1.
Quan Sun was spring, and he was winter.
Sokka thought their differences ended at that, but his constant presence at the Bei Fong estate made it emptier than it was. Larger, looming. As if, one day, the house would just open its mouth (and yes, it had bricks for teeth) and devour him whole.
(But, of course, this was not because Quan Sun had arrived one lethargic autumn afternoon from Chin village or Kyoshi Island or Si Wong Desert or Fire Fountain City Rock bearing promises and gifts and emblems of the flying boar wrought in gold.)
Poppy and Lao had been polite enough when Toph had first brought him to the estate ("Mom, Dad, remember Sokka? He's helping me out with the academy."). They hired a chef specializing in Water Tribe cuisine, but the seaweed noodles were buckwheat noodles with food coloring, and the five-flavor soup was just jook with sea prunes.

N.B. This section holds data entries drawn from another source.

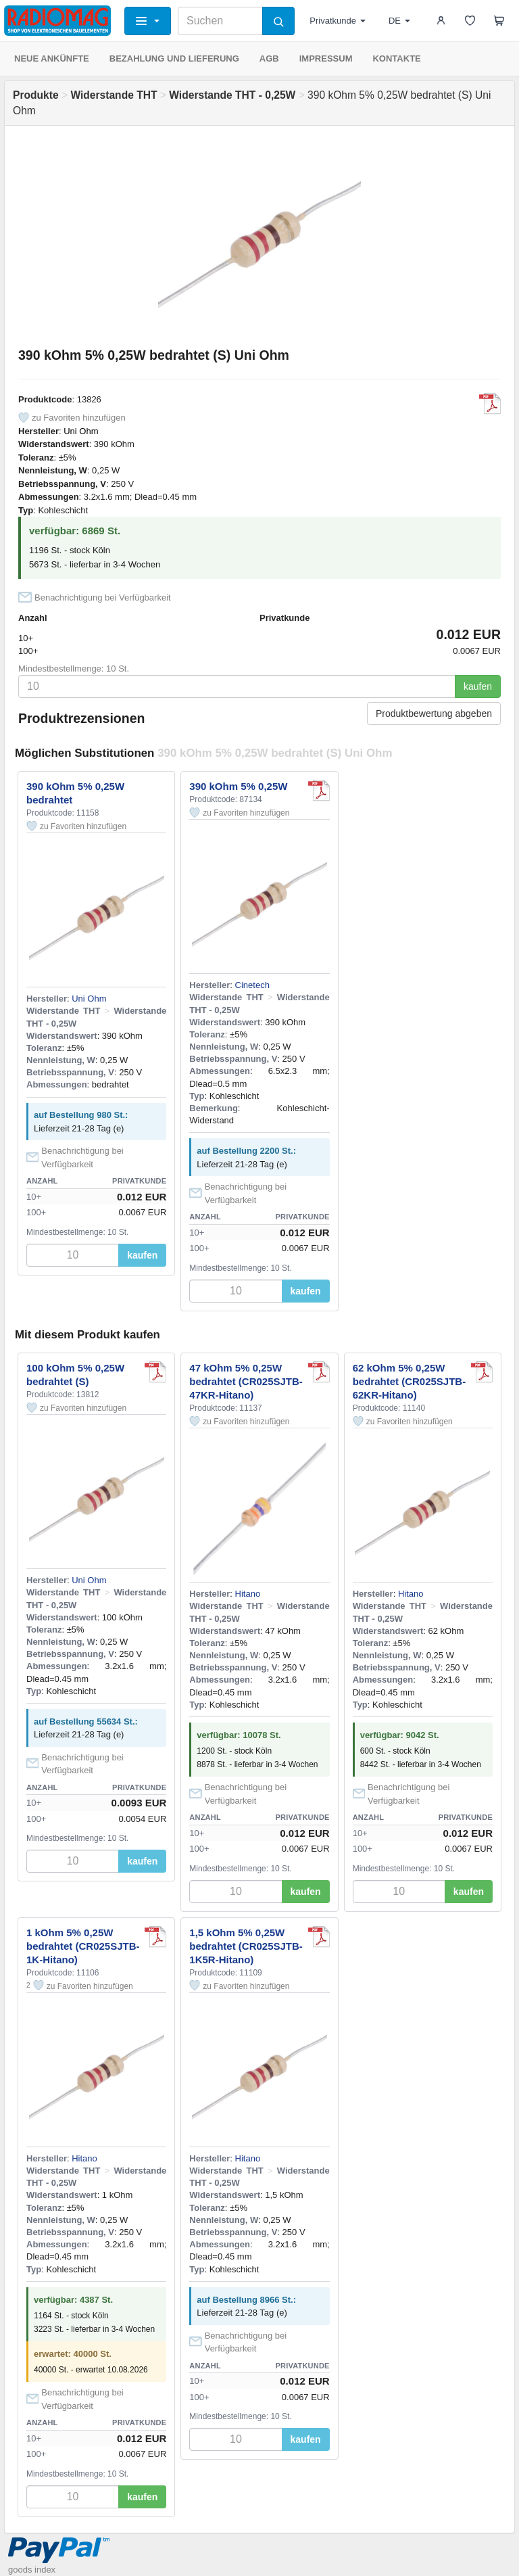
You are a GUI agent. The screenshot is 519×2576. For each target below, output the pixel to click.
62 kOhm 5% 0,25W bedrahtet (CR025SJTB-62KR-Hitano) (409, 1381)
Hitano (248, 1594)
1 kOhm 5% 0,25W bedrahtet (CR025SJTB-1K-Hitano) (83, 1946)
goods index (31, 2570)
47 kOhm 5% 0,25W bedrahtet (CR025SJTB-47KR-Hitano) (246, 1381)
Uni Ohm (81, 431)
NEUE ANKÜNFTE (51, 58)
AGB (269, 58)
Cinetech (252, 985)
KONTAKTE (396, 58)
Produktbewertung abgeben (434, 713)
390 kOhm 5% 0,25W (238, 786)
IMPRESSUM (326, 58)
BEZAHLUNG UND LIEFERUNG (174, 58)
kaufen (478, 686)
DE (399, 21)
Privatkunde (338, 21)
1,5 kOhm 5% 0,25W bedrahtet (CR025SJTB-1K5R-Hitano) (246, 1946)
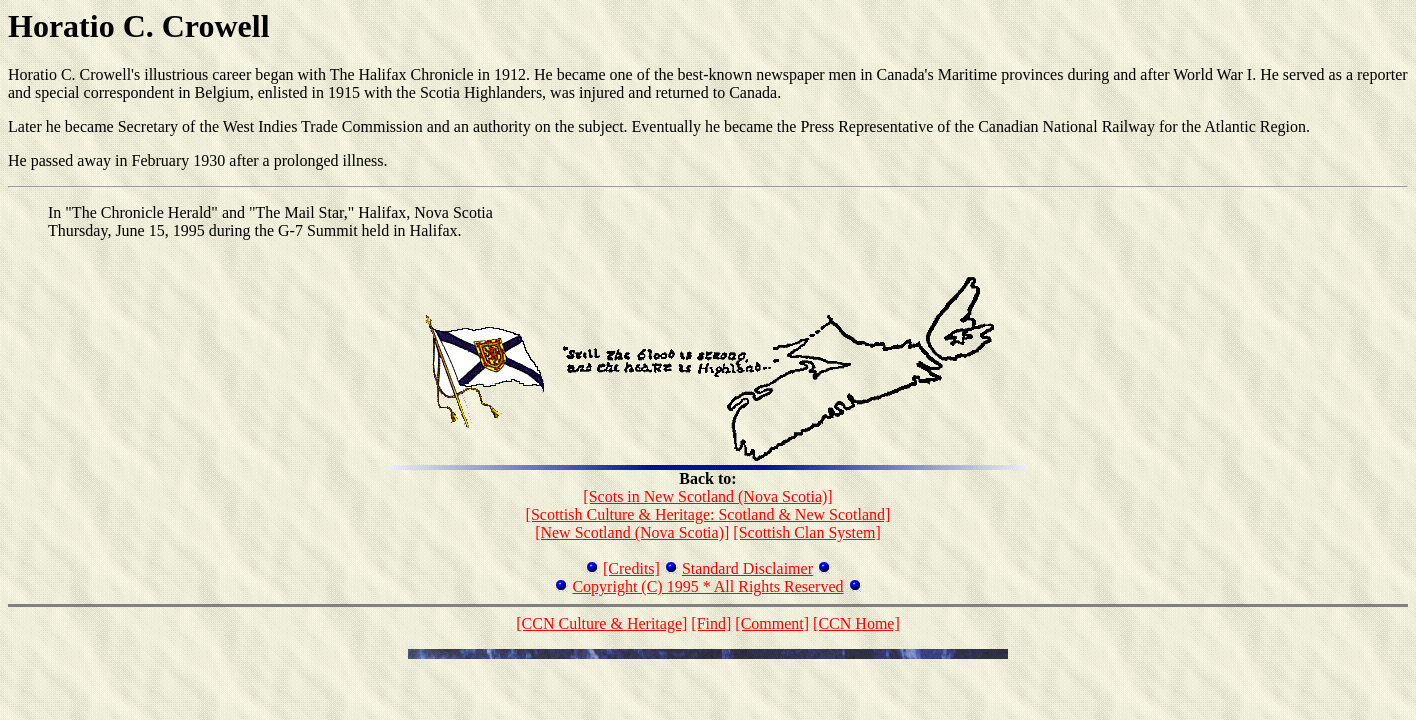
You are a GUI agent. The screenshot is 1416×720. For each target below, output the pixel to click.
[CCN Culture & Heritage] (601, 623)
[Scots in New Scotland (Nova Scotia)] (707, 496)
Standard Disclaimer (747, 568)
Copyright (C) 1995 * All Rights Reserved (707, 586)
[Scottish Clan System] (807, 532)
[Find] (711, 623)
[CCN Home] (856, 623)
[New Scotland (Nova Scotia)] (632, 532)
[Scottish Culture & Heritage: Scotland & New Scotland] (708, 514)
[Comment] (772, 623)
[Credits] (631, 568)
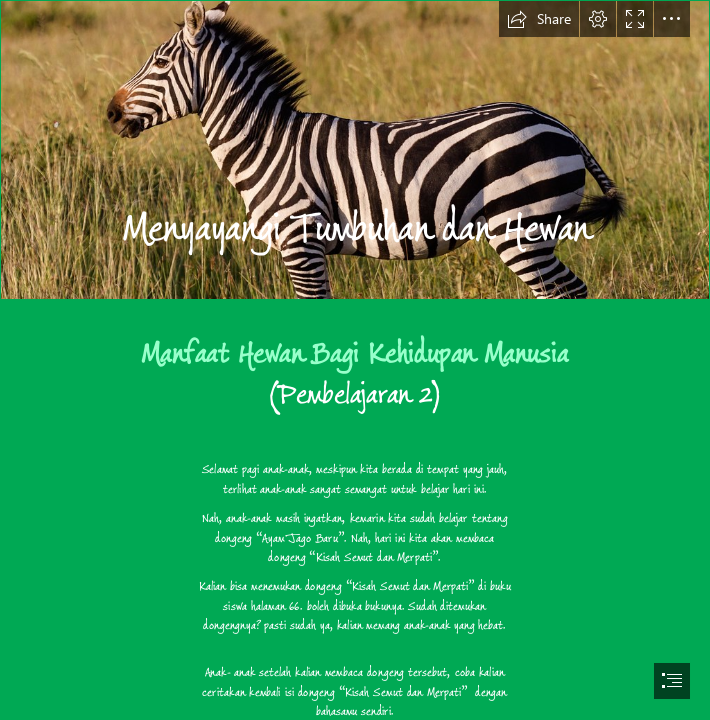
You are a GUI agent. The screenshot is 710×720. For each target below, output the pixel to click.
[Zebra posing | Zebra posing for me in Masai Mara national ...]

("You eat this on a daily basis?" Poppy asked, curiously poking an arctic hen with a chopstick. "He eats anything, really," Toph grinned.)
But during the dinner celebrating Quan Sun's arrival, plates of nuts and beets and moon peaches and steak and roast duck and crab puffs flew by. The dishes tasted sour, and bile rose at the back of Sokka's mouth when he forced himself to swallow another bite. When he didn't ask for seconds, Toph slammed a rock into his feet, and even the Bei Fong couple seemed concerned.
During desert, Quan Sun offered Sokka a pair of chopsticks, as golden as his right incisor. Yellow suddenly became Sokka's least favorite color.
2.
"I never thought you'd have agreed to this."
"Neither did I."
"Then…Why-"
"We all have to grow up some time."
"You don't love him."
"I don't have to."
"You love me."
"I don't want to."
3.
The plants reeked of strange, foreign scents, and Sokka remembered how much he missed the cold. Midnight walks with Toph grew less and less frequent when Quan Sun had arrived. He was able to snatch moments with her, yes, a brushing of fingers during tea, an exchange of smiles. He caught glimpses of her at the Metalbending Academy, sometimes helped her motivation-bend, but there was nothing tangible. Not anymore.
Sokka sometimes wondered if he really was here, and not in some afterlife (maybe he had died in the war, died trying to save her) where even the life he should have gotten slipped right through his fingers because he was winter, and not the spring she deserved.
"Sokka?" He turned around, and saw (not Toph, of course it wasn't her) Quan Sun, clutching a flask of alcohol with his dear life.
"Hey," he replied, trying to sound as amiable as possible (and failing, always failing, because Quan Sun's lips quirked, perhaps in fear, and Sokka realized that he was holding the hilt of his sword too tightly his knuckles went white).
"I don't want to have to do it," Quan Sun blubbered, already half-drunk, "I don't love her."
"I know someone who does," Sokka replied, and left it at that.